Preferably, the connection structure between the negative electrode shell and the negative electrode tab adopts the button cell electrode shell and electrode tab seamless welding structure. In the existing manufacturing process of the button battery, the negative electrode shell is used as the bottom shell, the positive electrode shell is used as the top shell, the battery core is firstly arranged in the bottom shell, and then the top shell is correspondingly covered to assemble the battery, so that the operability of the seamless welding structure of the negative electrode shell and the electrode tab of the button battery is stronger.

Drawings

Fig. 1 is a schematic diagram of a welding structure between an electrode tab and a metal sheet in any one of embodiments 1 to 3, wherein the metal sheet is a cross-sectional structure diagram;

fig. 2 is a schematic diagram of a welding structure between a pole case and a metal sheet in any one of embodiments 1 to 3, wherein the pole case and the metal sheet are cross-sectional structure diagrams;

FIG. 3 is a top view of the pole housing of example 1;

fig. 4 is a schematic cross-sectional structure of the button cell of example 1;

FIG. 5 is a top view of the pole housing of example 2;

FIG. 6 is a top view of the pole case of example 3;

fig. 7 is a schematic cross-sectional structure of a button cell of example 4;

fig. 8 is a schematic cross-sectional structure of the button cell of the present invention;

wherein the dashed circles in fig. 3, 5, 6 indicate the locations of the second solder joints.

Detailed Description

Preferred embodiments of the present invention will now be described in detail with reference to the accompanying drawings:

example 1

Referring to fig. 1-3, the method for welding the button cell electrode shell and the electrode tab is a seamless welding method, the electrode shell 10 is cup-shaped, the electrode shell 10 is internally provided with the electric core 30, the electric core 30 is mainly formed by laminating or winding a positive electrode plate 31, a negative electrode plate 32 and a diaphragm 33, the positive electrode plate and the negative electrode plate (31, 32) are respectively and electrically connected with one electrode tab (21, 22), and any electrode tab 22 is welded with the electrode shell 10 to realize the electrical connection, and the welding method comprises the following steps:

s1: preparing a metal sheet 40, welding one end of the electrode tab 20 extending out of the battery core on the metal sheet 40, forming a first welding spot 50 between the electrode tab 20 and the metal sheet 40, and then horizontally placing the metal sheet 40 in the electrode shell 10;

s2: the metal sheet 40 is pressed against the inner surface of the pole case 10, two needle electrodes (100, 200) of the resistance welding are respectively pressed against different positions on the outer surface of the metal sheet 40 except for the welding position of the metal sheet 40 and the electrode tab 20, then the two needle electrodes in the step are electrified to realize the fixed connection of the pole case 10 and the metal sheet 40, the welding step in the step S2 is carried out for 1 time or more, at least 1 pair of second welding spots 60 are formed between the metal sheet 40 and the pole case 10, and the welding positions of the metal sheet 40 and the pole case 10 in the different steps S2 can be overlapped.

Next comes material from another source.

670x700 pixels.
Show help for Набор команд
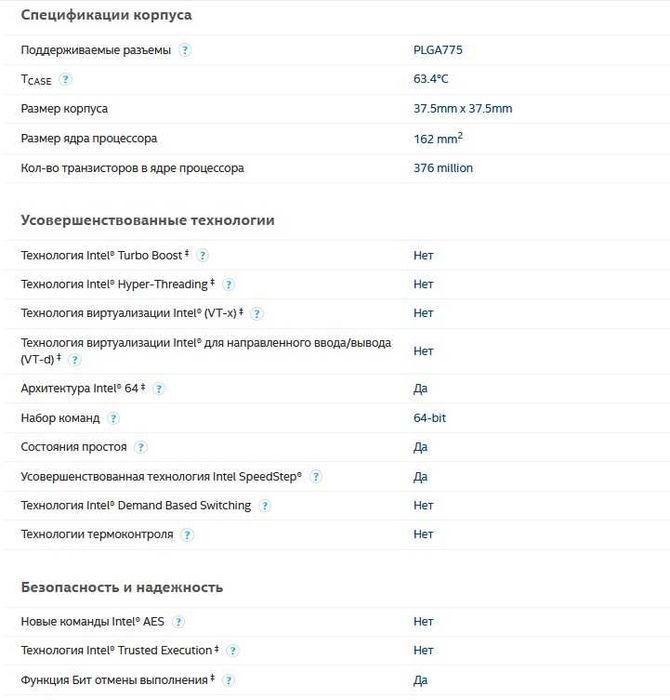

Step S2 is performed only once, and the number of second pads 60 is 1 pair.

The invention only forms a molten pool and welding spots on the inner side of the pole shell 10, thereby keeping the appearance of the pole shell 10 intact, avoiding the risk of battery leakage caused by welding spot breakage, forming at least 1 pair of second welding spots 60 between the metal sheet 40 and the pole shell 10, ensuring better connection stability between the metal sheet 40 and the pole shell 10, simultaneously, ensuring more welding spots between the metal sheet 40 and the pole shell 10, reducing the contact internal resistance between the metal sheet 40 and the pole shell 10 and increasing the discharge efficiency of the battery; in addition, the welding quality between the electrode tab 20 and the metal sheet 40 and between the metal sheet 40 and the electrode case 10 is conveniently detected, and the cold joint is avoided.

Referring to fig. 1-3, the welding structure manufactured by the button cell electrode shell and electrode tab seamless welding method according to embodiment 1 includes a electrode shell 10 and an electrode tab 20, the electrode shell 10 is cup-shaped, a battery cell 30 is installed in the electrode shell 10, the battery cell 30 is mainly formed by stacking or winding a positive electrode plate 31, a negative electrode plate 32 and a diaphragm 33 in a layered manner, the positive electrode plate 31 and the negative electrode plate 32 are respectively electrically connected with the electrode tab 20, one end of any electrode tab 20 extending out of the battery cell 30 is fixedly connected with the outer surface of one metal sheet 40 through a first welding point 50, the metal sheet 40 is horizontally and fixedly arranged on the inner surface of the electrode shell 10 corresponding to any electrode tab 20 through a second welding point 60, the number of the second welding points 60 is 1 pair, the second welding points 60 of different pairs can be overlapped, the two second welding points 60 of the same pair are arranged in a staggered manner, and simultaneously the first welding point 50 and the second welding point 60 are arranged in a staggered manner.

The invention only forms a molten pool and welding spots on the inner side of the pole shell 10, thereby keeping the appearance of the pole shell 10 intact, avoiding the risk of battery leakage caused by welding spot rupture, and forming 1 pair of second welding spots 60 between the metal sheet 40 and the pole shell 10, so that the connection stability between the metal sheet 40 and the pole shell 10 is better, meanwhile, the number of welding spots between the metal sheet 40 and the pole shell 10 is more, the contact internal resistance between the metal sheet 40 and the pole shell 10 can be reduced, and the discharge efficiency of the battery is increased.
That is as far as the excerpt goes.